Complete details of this powerful command are given in the macro definitions.
It will suffice here to show the purpose of indexpkt: in the overall binary
file manipulation process. The RELPT packet pointers returned by indexpkt: are
used during subsequent file reading and writing processes to extract, modify
and insert data into the buffer. Note that it is only necessary to locate items
which are actually 'used' in the calculation - all other items in the packet
are transferred as a block. Below is an example which shows the general
principles. Refer to the program FC for more complete examples.

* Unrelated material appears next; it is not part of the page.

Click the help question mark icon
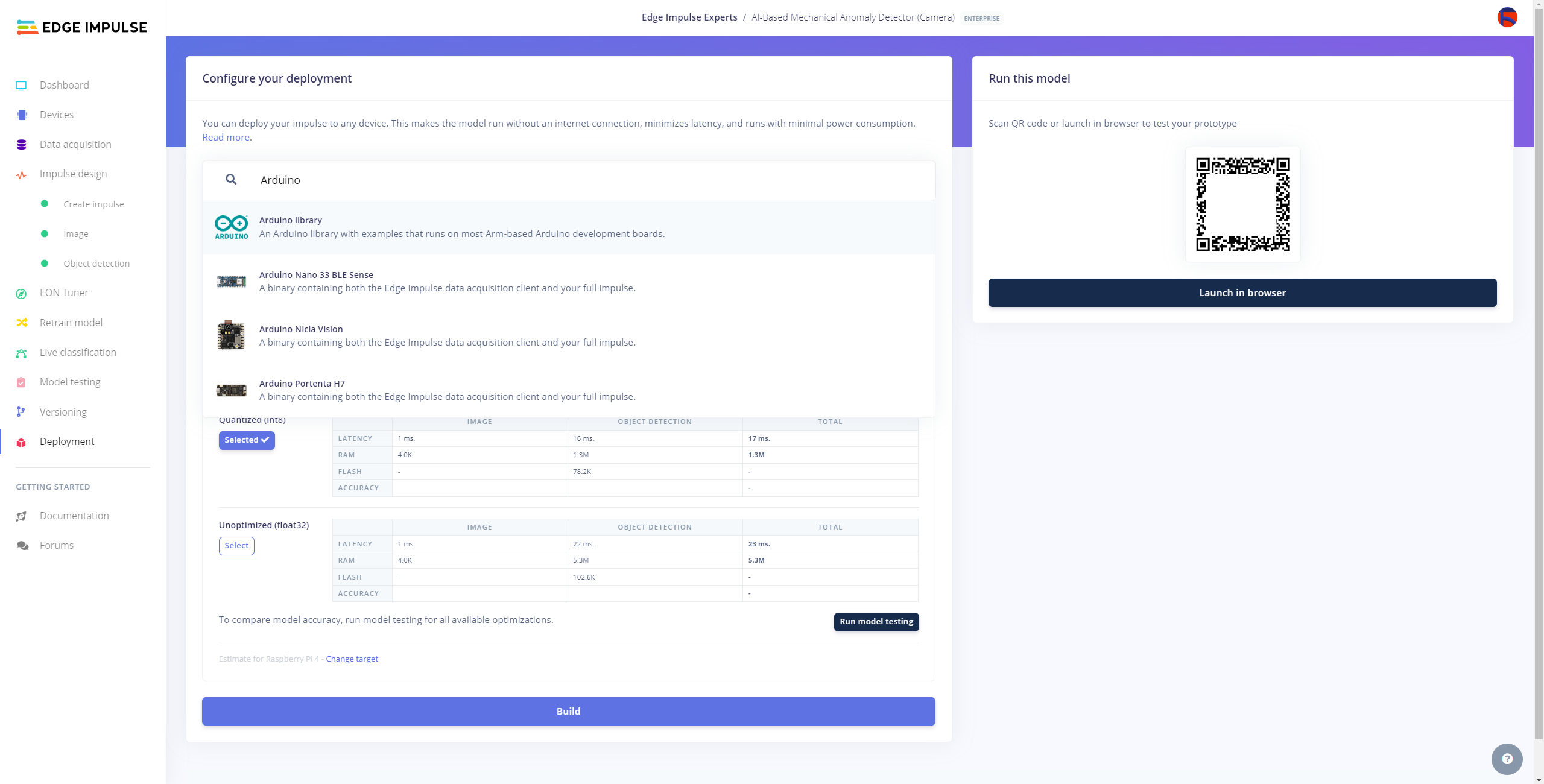 tap(1507, 759)
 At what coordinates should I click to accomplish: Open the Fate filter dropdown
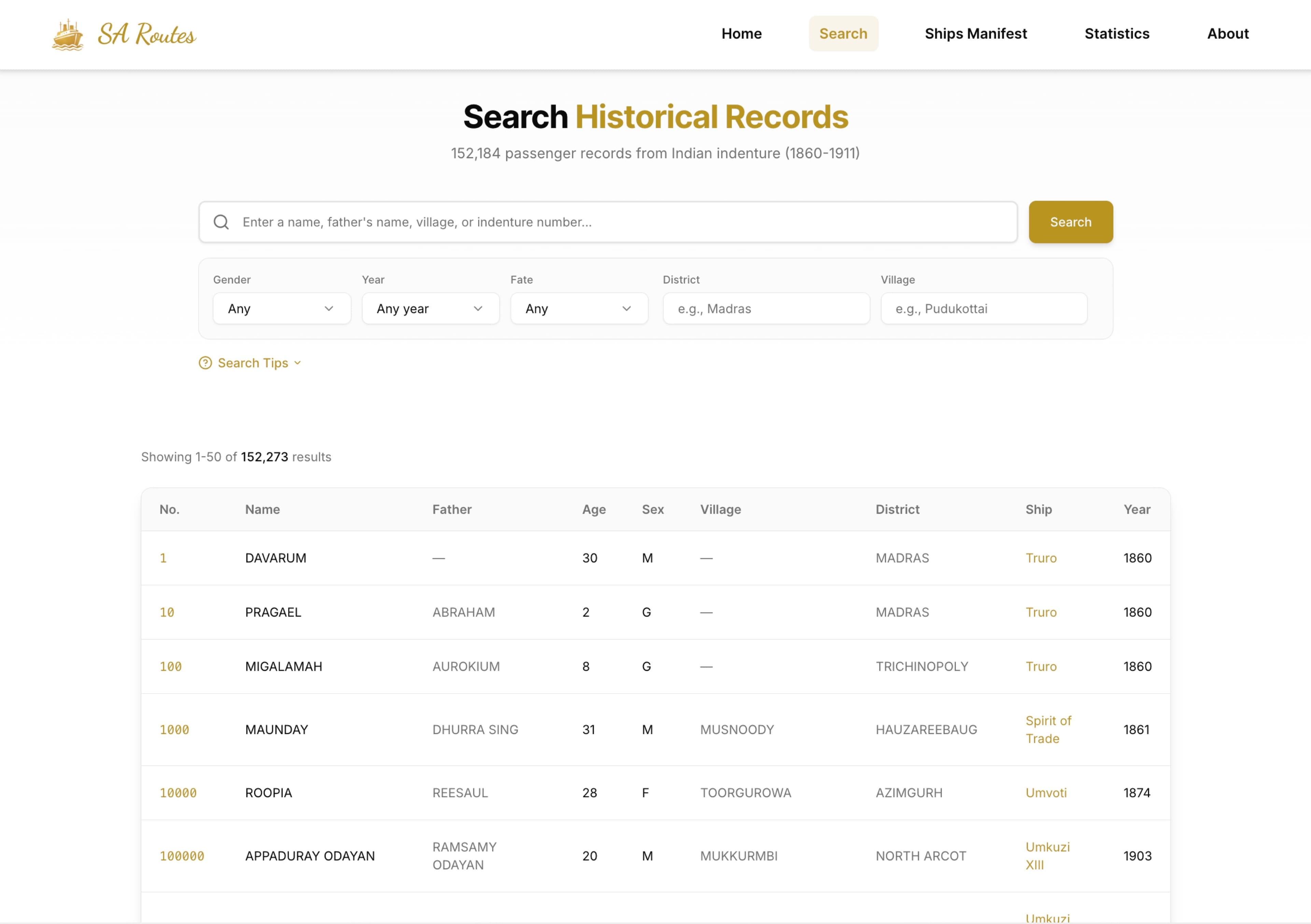click(578, 309)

Example of binary file processing
Here is an illustrative example of processing the logical record lrtest:. Note
that the dimension of the REL array is one greater than the WNT array
INTEGER KEY(4)# Indexpkt controls
INTEGER REL(6)# Indexpkt rel pointers
intdata:(WNT,[11,17,18,8,23])# Indexpkt list of ID numbers
..............
KEY(1)=1# Item 1 is mandatory
KEY(2)=3# Items 2-3 are optional
KEY(3)=5# Items 4-5 are to be appended
KEY(4)=0# Set append-item control
indexpkt:(1,lrtest:,NP,IP,2,KEY,WNT,REL)# Process directory
IF(KEY(4)<=0) iquit:(90103.)# If item 1 not found-- exit
MP=KEY(4)# Set expanded packet size
..............
REPEAT# Loop over lrtest: packets
$(# >>>>>>>>>>>>>>>>>>>>>>>>>>>> 3
readwpkt:(1,lrtest:,NP,IP,0)# Point to input lrtest packet
IF(IP<=0) BREAK# Exit after last packet
writepkt:(2,lrtest:,MP,JP)# Point to expanded o/p packet
movereal:(QX,IP,QX,JP,NP,0)# Transfer input items to o/p
.............
I=JP+REL(1); QX(I)=QX(I)+1.# Increment mandatory item
.............
I=JP+REL(3); IF(I>JP)AMX=QX(I)# Extract optional item
.............
I=JP+REL(4); QX(I)=QX(MM+2)# Store appended item
$)# <<<<<<<<<<<<<<<<<<<<<<<<<<<< 3